__Given request A__.
In the Civil War travel essay, how many acres of land did the postwar law passed by Congress give to those who would commit to improve it?
__Given request B__.
Reproduce everything in the Civil War travel essay from "About midway through" down to "a systemic poverty.".

__Selected excerpt__.
I had visited the Civil War “Western Front” in 2020 — along the Tennessee, Cumberland and Mississippi rivers — Forts Donelson and Henry, Shiloh, Corinth and Vicksburg. This trip will pass through the Eastern front with stops at battlefields from Savannah to Gettysburg.
A Bit of Background
My maternal grandfather was born in the summer of 1863 in Louisiana. His father, a confederate soldier, was home on a 30-day furlough in 1862, and the following summer, while great-grandfather was fighting at Vicksburg, grandfather was born.
After the war, Congress passed a law giving 160 acres of land to all who would commit to improve it. Great-grandfather chose land in a bend of the Ouachita River south of Columbia Louisiana. There he raised his family, and the land was passed to grandfather, who raised his family there, one being my mother. Although grandpa died in 1933, grandma Betty raised the children and continued to manage the farm. She lived there until 1983.
So, although I am certainly a Yankee, I am also a son of the South. From this dichotomy grew an intense curiosity about lives and times of the Civil War.
Twenty-five years ago in Ken Burns award winning Civil War documentary, Shelby Foote, a noted author Civil War Historian, said, “the Civil War was a defining time in America, and you cannot understand America without understanding the Civil War.” Today, unfortunately, I believe very few people have any understanding of the Civil war, and in fact, many have decided to re-write that piece of history to align with their personal political views.
The Civil War changed many things, but most importantly it was a unifying event. It was declared to force the confederate states back into the Union, and in that aspect it was a success. Before the war, references to the U.S. were “The United States are…” After the war it became “The United States is…”
About midway through the war, Lincoln finally decided to abolish slavery in the seceded states for the primary political reason to prevent Europe from supporting the Confederacy. Slavery was still legal in the north. After the war the 13th, 14th, and 15th amendments legally ended involuntary servitude in the U.S., but lack of funds and a southern re-construction manipulated by whites still kept blacks in several states subservient to their former masters — and to a systemic poverty.
The Civil War was fought in 10,000 places — at Big Bend, Big Sandy, the Big Sunflower River; Bunker Hill, West Virginia, Black Jack Kansas, Blue Springs, Tennessee, Cairo, Illinois, Golgotha Church, Georgia Christianburg, Kentucky; Citrus Point on the Cimarron River, along Cowskin Bottom; Pebbly Run La Glorieta Pass, Gettysburg, Murfreesboro, Chambersburg, Dranesville, Opelousas; Apache Canyon, St. Augustine, Paducah, Brandy Station; the Red River, the Rappahannock, the Rapidan; across the Susquehanna the Monongahela; from Mount Ida Mount Olive to Mount Zion; from Ninevah Nickajack Gap to New Berne, New Carthage, New Iberia, New Lisbon, New Hope; from the Yazoo Delta to the Chickasaw Bluffs, and Yokohama Japan.
3.5 million men went to war. 620,000 men died in four years — as many as all other America’s wars combined. Two percent of the American population had died. By 1865, one quarter of the south’s white men of military age were dead.
And so I begin this exploration, first at Lookout Mountain and Chickamauga near Chattanooga, then north to Gettysburg, stopping at Charleston, Richmond, Antietam, Manassas, Harper’s Ferry along the way.

__Material supplied__.
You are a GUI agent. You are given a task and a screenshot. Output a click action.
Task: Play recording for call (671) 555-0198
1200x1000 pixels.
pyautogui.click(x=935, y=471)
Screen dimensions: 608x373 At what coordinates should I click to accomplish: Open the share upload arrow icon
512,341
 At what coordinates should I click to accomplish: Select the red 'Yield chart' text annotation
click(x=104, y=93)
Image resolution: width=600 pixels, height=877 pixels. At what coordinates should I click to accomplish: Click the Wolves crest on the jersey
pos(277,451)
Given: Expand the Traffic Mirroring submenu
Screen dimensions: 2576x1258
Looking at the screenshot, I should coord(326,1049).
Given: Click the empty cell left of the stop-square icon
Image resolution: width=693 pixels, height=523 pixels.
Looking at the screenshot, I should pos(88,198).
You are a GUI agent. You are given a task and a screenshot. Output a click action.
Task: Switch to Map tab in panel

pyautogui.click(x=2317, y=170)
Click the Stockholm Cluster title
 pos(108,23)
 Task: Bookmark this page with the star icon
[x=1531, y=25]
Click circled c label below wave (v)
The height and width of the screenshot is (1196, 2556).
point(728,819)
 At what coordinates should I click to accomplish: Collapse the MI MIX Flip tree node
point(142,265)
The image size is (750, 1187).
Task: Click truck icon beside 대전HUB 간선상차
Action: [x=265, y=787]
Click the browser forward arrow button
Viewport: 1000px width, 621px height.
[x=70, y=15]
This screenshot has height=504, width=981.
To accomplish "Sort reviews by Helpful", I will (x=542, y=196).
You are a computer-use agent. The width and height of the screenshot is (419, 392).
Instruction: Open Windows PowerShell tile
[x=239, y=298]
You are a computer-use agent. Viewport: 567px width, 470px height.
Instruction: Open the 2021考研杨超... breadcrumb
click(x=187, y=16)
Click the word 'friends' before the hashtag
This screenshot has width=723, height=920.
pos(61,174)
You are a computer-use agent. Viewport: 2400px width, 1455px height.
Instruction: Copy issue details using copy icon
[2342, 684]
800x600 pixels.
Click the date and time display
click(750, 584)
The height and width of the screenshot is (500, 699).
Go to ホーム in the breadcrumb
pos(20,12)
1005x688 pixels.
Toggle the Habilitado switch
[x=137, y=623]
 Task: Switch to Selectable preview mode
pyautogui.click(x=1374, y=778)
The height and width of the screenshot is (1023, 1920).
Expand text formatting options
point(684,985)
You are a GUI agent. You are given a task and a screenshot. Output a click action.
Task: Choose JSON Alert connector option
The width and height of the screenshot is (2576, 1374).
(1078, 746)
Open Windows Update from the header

__Correct output A__.
160 acres

__Correct output B__.
About midway through the war, Lincoln finally decided to abolish slavery in the seceded states for the primary political reason to prevent Europe from supporting the Confederacy. Slavery was still legal in the north. After the war the 13th, 14th, and 15th amendments legally ended involuntary servitude in the U.S., but lack of funds and a southern re-construction manipulated by whites still kept blacks in several states subservient to their former masters — and to a systemic poverty.